What Are the Health Benefits of Whole Grains?

The USDA recommends adults consume six to eight ounces of grains per day, at least half of which should be whole grains. The vitamins, minerals, and antioxidants whole grains offer have many potential health benefits. For example, replacing refined grains with potassium-rich whole grains may help lower blood pressure. Dietary fiber, however, might be the biggest reason to eat whole grains. The fiber in whole grains slows digestion, which makes them low on the glycemic index.

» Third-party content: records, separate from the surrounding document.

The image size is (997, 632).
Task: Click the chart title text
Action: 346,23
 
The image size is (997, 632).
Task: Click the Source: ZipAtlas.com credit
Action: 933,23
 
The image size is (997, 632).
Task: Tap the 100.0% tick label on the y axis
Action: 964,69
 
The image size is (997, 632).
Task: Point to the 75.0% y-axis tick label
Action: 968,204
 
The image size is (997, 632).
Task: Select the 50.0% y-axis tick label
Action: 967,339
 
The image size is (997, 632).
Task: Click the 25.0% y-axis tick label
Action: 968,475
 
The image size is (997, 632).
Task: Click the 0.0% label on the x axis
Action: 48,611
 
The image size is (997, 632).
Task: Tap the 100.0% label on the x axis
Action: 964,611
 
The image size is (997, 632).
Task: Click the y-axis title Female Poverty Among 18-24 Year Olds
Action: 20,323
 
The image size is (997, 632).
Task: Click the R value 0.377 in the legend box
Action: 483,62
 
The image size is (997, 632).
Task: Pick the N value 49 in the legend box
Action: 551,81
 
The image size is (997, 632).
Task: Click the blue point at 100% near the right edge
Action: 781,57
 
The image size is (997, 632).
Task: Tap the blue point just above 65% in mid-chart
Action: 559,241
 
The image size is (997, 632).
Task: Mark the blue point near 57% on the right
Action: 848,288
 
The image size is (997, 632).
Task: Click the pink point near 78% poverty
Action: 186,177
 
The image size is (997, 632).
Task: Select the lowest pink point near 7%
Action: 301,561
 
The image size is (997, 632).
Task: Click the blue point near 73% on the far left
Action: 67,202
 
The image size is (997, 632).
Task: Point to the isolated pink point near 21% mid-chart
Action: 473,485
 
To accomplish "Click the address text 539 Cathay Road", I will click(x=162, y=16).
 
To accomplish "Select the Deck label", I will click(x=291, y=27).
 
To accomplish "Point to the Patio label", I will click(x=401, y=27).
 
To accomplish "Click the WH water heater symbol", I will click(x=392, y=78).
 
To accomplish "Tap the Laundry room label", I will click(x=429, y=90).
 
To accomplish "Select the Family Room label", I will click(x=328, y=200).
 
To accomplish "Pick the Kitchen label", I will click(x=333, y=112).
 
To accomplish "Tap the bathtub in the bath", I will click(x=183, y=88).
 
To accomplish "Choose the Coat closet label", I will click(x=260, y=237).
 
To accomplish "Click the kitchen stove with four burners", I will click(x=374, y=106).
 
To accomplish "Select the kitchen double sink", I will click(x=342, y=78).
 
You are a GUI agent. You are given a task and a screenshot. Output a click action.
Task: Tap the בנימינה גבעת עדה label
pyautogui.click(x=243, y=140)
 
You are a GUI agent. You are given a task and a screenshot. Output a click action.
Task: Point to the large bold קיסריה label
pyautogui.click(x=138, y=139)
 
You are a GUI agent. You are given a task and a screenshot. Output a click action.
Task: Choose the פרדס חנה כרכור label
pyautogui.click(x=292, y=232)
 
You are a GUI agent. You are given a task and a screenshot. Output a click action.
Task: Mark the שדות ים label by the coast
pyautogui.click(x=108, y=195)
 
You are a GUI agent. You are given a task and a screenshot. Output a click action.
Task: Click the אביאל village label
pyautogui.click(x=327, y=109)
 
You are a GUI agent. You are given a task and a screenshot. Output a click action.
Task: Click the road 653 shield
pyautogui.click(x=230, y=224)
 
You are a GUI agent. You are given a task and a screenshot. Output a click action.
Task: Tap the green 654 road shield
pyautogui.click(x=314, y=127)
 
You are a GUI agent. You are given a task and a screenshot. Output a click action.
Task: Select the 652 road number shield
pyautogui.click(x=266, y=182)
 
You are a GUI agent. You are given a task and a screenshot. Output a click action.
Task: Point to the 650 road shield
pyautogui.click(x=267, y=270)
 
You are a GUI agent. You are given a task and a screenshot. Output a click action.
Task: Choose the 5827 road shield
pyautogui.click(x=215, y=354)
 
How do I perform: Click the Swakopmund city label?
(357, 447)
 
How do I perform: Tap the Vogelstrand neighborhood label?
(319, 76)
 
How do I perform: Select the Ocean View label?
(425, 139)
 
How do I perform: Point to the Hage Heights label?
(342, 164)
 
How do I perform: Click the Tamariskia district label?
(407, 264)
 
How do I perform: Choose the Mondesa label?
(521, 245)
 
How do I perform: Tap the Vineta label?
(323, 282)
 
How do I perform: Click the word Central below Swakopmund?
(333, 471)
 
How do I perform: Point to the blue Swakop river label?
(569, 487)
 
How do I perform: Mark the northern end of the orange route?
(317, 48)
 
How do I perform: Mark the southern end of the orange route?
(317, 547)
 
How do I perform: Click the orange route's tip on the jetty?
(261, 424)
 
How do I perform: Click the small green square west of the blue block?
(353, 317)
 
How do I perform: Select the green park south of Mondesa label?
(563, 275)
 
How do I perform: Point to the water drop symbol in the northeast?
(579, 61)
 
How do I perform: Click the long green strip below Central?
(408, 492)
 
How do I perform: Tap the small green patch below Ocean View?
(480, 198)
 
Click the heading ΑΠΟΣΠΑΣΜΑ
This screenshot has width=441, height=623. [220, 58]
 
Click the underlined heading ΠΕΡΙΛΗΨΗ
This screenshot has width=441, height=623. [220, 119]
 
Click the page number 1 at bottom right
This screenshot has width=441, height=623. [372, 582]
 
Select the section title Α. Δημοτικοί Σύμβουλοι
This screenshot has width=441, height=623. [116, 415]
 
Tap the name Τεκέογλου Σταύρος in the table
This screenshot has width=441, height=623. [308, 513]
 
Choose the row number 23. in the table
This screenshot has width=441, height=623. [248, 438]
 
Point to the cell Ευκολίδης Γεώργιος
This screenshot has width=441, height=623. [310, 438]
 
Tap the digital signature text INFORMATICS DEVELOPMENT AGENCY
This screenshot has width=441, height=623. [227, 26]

How to Incorporate More Whole Grains Into Your Diet

Getting more whole grain foods into your diet can be as simple as swapping a whole grain for the refined version you might typically eat. Swap brown rice for white and whole farro for the pearled stuff in your grain bowls, and you’ll not only consume more nutrients, but add get a chewy, nutty flavor that makes the refined stuff taste bland.

The one bummer about whole grains is that they often take much longer to cook. Soaking grains ahead of time can cut down on cook time and, if soaked long enough, may increase the grains’ digestibility. When shopping for premade whole grain products, such as whole wheat bread or pasta, read the ingredients list to make sure you’re actually getting the whole grain in significant amounts.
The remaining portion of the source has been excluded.